Report each line below that contains the string "width", copied in full. Matches are case-sensitive.

** Begin **

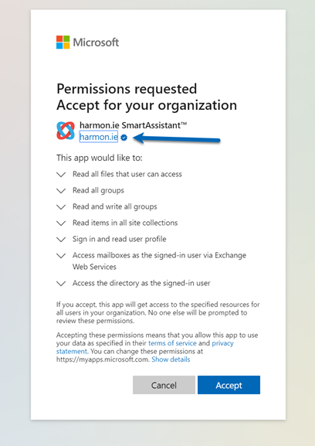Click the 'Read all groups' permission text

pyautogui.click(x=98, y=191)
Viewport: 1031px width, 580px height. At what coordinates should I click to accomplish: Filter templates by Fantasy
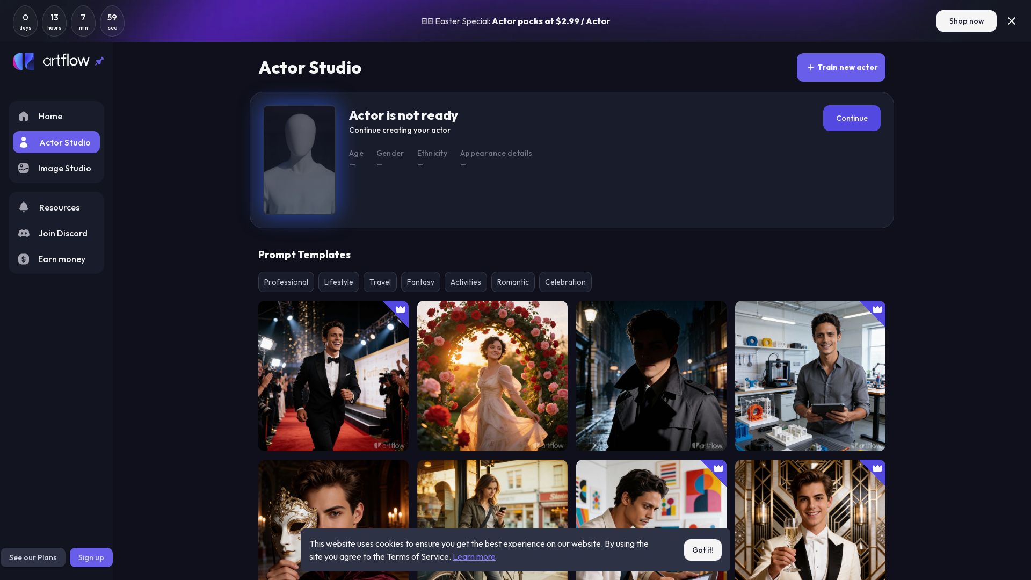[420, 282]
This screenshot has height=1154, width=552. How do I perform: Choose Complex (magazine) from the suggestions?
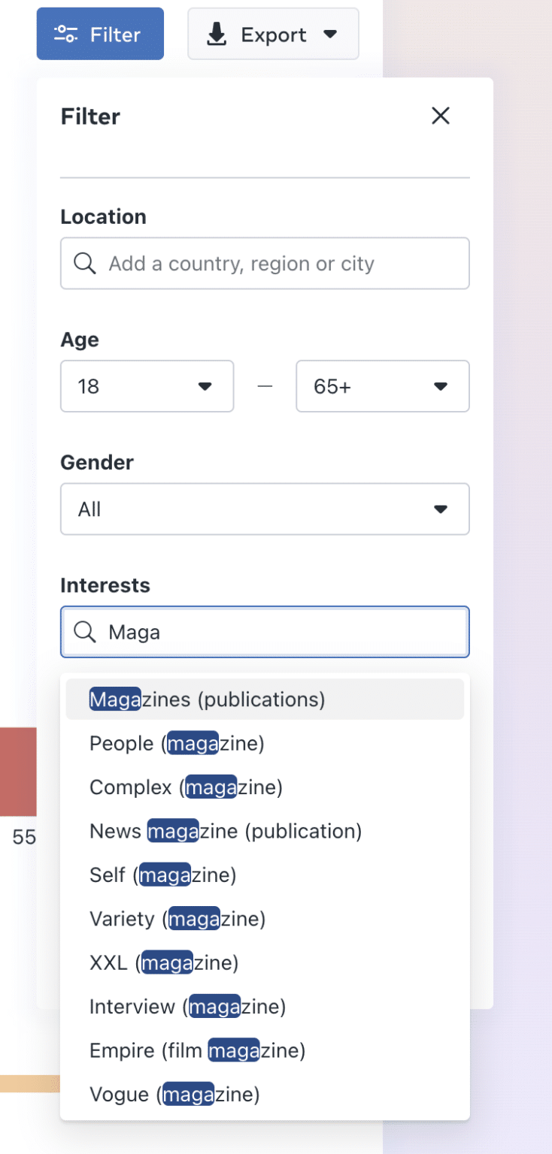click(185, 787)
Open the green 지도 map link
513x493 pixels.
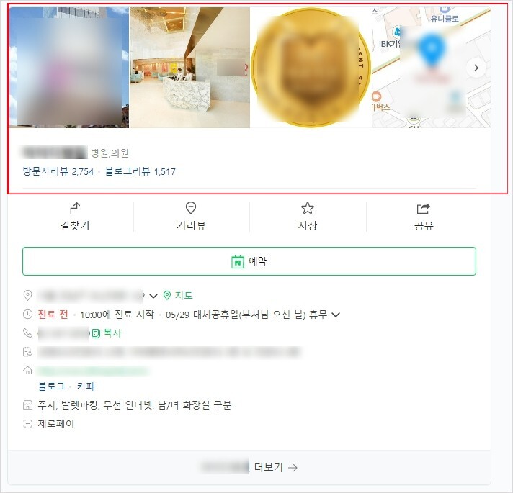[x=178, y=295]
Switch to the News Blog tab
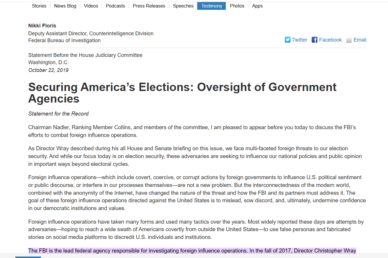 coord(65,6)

** End **

_Final answer_.
Viewport: 1031px width, 580px height. At what coordinates should I click to accomplish: Filter templates by Fantasy
This screenshot has height=1154, width=552. How do I perform: Choose Complex (magazine) from the suggestions?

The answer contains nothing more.